[Pixel coordinate grounding data]
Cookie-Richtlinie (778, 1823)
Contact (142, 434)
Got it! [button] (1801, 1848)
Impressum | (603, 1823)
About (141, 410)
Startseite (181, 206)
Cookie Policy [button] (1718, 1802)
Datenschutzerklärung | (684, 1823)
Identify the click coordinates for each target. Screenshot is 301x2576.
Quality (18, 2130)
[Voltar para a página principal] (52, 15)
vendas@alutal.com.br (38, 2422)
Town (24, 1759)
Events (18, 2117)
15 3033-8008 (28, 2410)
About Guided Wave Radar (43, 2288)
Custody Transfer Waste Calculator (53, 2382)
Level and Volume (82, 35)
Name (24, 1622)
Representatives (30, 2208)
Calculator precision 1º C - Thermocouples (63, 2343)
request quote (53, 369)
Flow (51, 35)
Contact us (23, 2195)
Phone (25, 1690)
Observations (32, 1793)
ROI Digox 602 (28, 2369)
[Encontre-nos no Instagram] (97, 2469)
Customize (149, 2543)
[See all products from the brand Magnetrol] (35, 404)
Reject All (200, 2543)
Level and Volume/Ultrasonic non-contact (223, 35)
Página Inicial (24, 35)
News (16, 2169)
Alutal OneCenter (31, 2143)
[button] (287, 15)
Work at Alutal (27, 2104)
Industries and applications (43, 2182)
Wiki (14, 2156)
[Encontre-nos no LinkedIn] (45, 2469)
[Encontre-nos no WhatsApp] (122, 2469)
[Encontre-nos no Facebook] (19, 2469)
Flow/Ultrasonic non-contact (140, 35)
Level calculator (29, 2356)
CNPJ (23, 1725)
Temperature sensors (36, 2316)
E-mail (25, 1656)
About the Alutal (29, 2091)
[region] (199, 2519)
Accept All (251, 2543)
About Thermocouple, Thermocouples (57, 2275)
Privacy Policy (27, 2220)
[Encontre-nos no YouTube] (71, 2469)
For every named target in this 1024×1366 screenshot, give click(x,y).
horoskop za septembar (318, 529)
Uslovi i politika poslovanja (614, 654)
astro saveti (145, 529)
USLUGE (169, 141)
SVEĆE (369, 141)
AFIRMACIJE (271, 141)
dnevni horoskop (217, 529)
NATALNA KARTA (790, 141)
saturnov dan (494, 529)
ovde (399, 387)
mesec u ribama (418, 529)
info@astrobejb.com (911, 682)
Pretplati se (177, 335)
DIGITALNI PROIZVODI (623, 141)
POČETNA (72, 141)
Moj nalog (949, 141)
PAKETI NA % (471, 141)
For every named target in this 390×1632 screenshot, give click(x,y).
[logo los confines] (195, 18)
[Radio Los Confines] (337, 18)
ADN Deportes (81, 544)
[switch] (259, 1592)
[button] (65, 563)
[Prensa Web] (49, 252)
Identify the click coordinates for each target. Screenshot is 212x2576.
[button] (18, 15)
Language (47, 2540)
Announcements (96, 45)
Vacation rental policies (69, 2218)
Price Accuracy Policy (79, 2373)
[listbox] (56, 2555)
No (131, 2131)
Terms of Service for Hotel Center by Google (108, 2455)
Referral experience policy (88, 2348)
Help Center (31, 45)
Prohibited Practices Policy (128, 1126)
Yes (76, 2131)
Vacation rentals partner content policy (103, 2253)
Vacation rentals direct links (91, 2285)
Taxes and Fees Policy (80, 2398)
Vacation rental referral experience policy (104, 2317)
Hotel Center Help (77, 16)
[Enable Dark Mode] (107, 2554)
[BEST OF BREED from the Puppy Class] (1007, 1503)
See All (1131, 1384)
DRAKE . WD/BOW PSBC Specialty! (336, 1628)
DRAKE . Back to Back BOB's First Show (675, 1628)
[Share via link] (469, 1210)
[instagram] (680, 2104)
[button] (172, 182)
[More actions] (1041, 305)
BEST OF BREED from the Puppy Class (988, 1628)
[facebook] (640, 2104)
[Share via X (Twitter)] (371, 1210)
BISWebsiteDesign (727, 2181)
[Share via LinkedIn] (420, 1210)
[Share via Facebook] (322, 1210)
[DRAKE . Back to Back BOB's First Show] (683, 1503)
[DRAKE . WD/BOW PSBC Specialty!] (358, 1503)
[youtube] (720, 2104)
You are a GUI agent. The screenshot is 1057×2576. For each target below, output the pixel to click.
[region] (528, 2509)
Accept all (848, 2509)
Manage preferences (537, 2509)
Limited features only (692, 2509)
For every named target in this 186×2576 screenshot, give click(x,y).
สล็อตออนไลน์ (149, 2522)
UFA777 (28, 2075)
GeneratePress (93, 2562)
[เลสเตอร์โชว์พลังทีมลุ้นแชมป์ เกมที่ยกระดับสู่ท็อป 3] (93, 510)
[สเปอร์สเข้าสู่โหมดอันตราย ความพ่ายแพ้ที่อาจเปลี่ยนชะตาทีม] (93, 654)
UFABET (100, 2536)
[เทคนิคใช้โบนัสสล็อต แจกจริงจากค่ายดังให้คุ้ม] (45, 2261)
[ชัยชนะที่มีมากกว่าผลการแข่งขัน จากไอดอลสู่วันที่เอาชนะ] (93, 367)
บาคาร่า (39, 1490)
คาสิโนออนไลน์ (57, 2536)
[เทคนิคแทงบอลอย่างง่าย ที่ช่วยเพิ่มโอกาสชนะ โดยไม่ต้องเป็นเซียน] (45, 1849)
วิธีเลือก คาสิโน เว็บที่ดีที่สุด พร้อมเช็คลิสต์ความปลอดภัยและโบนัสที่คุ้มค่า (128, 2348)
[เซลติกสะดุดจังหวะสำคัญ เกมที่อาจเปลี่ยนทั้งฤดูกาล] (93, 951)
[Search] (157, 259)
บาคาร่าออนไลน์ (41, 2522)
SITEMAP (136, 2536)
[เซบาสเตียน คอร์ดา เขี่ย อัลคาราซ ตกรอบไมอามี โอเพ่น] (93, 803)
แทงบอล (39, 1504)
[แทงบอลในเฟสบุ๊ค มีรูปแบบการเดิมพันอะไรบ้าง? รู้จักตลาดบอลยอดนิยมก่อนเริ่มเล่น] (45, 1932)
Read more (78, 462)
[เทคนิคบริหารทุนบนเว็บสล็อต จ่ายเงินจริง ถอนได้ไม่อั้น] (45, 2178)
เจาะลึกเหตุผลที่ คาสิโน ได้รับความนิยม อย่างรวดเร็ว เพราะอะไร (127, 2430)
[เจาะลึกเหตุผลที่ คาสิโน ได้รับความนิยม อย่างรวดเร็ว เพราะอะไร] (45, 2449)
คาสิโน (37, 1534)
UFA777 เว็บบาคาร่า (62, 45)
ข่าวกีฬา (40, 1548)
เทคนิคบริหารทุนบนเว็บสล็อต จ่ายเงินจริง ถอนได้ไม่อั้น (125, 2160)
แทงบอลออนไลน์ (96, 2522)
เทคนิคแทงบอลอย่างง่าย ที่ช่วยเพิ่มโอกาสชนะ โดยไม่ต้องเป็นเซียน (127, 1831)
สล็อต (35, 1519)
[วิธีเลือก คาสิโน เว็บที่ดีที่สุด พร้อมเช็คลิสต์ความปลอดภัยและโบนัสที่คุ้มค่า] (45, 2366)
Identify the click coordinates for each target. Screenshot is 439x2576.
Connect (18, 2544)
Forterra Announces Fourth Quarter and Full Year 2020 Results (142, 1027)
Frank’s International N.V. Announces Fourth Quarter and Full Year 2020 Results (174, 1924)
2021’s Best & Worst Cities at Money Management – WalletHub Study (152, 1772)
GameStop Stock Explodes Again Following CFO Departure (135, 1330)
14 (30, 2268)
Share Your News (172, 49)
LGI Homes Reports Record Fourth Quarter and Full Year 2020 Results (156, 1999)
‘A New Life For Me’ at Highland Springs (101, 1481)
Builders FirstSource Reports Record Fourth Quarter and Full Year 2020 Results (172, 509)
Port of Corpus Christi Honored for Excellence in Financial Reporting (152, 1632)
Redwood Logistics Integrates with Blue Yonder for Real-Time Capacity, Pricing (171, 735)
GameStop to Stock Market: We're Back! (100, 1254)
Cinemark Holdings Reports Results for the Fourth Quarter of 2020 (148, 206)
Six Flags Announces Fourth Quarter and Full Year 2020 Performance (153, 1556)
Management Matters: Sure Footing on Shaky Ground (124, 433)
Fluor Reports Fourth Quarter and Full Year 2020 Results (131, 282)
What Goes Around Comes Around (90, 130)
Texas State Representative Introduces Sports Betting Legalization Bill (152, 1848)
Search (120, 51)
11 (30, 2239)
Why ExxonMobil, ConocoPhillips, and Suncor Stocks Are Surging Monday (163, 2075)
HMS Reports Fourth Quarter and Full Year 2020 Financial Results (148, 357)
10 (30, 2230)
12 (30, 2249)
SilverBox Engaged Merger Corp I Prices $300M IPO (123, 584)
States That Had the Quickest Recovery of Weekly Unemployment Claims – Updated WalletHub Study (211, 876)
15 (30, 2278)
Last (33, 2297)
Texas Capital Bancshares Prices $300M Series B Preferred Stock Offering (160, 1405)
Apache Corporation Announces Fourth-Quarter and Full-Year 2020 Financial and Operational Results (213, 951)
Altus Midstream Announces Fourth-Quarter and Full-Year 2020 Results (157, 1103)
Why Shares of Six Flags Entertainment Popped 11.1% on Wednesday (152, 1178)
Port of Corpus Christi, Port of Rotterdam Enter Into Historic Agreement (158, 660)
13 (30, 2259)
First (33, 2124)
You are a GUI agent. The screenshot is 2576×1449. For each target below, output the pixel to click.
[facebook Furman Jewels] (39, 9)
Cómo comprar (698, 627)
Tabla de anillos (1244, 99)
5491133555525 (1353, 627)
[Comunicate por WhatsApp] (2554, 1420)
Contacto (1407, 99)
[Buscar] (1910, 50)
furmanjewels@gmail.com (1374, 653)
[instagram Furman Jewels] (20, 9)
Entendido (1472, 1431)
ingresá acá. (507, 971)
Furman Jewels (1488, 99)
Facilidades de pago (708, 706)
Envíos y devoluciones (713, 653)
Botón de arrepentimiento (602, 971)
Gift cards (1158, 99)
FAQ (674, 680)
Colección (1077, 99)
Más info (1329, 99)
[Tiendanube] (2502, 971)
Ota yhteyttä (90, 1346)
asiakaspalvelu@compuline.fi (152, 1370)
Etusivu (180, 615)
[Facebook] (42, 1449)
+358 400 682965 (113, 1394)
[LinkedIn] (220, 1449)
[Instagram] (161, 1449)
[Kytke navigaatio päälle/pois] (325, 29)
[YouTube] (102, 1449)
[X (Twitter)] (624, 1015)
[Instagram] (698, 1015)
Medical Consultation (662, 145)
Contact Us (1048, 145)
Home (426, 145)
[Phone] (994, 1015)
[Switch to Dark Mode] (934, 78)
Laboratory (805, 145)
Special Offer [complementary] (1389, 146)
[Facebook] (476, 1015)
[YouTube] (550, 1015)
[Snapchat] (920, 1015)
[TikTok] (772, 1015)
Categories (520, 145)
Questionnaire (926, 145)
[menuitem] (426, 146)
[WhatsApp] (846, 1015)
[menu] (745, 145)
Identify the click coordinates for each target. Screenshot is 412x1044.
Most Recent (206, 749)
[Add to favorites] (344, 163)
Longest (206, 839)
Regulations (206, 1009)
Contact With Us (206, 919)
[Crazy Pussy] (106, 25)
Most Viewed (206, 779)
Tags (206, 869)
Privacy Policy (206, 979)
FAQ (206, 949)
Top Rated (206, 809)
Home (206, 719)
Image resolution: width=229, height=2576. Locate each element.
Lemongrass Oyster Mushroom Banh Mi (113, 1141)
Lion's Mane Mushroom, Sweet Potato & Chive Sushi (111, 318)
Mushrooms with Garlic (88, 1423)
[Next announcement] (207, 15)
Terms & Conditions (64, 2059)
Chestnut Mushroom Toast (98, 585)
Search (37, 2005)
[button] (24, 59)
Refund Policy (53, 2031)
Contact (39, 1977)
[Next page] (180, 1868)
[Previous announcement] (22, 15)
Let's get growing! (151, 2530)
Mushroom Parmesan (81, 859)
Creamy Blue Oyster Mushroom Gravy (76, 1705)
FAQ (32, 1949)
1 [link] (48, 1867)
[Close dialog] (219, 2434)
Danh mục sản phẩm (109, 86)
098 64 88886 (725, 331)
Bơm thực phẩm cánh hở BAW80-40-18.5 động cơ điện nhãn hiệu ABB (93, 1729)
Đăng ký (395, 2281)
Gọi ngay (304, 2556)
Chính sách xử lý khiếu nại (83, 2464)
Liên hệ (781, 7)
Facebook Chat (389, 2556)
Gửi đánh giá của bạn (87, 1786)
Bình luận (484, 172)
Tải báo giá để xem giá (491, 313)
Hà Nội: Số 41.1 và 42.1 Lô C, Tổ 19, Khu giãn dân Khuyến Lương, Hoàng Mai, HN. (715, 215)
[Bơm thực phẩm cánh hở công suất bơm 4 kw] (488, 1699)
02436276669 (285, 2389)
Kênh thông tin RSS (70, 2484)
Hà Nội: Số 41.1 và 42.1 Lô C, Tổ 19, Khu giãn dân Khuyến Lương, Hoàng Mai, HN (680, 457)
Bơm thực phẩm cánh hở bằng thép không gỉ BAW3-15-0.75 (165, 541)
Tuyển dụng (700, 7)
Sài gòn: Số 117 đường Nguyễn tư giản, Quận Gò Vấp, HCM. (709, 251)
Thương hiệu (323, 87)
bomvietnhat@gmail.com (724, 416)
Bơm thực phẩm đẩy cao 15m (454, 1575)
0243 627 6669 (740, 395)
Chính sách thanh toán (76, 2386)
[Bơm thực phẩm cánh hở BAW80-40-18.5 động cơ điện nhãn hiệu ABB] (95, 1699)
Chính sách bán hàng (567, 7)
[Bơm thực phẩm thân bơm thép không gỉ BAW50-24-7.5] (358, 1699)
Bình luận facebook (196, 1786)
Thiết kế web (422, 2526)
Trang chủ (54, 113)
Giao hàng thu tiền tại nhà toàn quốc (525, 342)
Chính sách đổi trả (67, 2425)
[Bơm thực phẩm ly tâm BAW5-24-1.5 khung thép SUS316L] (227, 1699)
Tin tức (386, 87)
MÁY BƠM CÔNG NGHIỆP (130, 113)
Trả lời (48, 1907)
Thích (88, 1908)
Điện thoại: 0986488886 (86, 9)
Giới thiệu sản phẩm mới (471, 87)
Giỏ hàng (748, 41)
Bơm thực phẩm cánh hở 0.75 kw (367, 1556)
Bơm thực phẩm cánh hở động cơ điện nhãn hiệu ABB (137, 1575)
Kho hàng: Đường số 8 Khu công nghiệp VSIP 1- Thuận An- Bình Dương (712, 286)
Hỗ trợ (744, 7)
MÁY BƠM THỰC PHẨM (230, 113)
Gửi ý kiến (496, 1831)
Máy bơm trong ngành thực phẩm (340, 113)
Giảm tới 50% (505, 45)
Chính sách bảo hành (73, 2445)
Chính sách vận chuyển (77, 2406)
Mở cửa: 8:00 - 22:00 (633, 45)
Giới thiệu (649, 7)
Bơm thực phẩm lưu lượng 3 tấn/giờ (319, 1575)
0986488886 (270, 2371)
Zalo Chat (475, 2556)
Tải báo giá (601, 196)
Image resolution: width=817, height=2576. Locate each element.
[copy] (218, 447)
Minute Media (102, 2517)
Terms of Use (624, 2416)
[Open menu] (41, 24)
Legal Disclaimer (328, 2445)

* [Goal of the exercise]: Take the lines above from the one containing "Screenshot is 212x2576." down to the one containing "Help Center (31, 45)", and transcribe them exactly, both ends included.

* [Reply to the task]:
Identify the click coordinates for each target. Screenshot is 212x2576.
[button] (18, 15)
Language (47, 2540)
Announcements (96, 45)
Vacation rental policies (69, 2218)
Price Accuracy Policy (79, 2373)
[listbox] (56, 2555)
No (131, 2131)
Terms of Service for Hotel Center by Google (108, 2455)
Referral experience policy (88, 2348)
Help Center (31, 45)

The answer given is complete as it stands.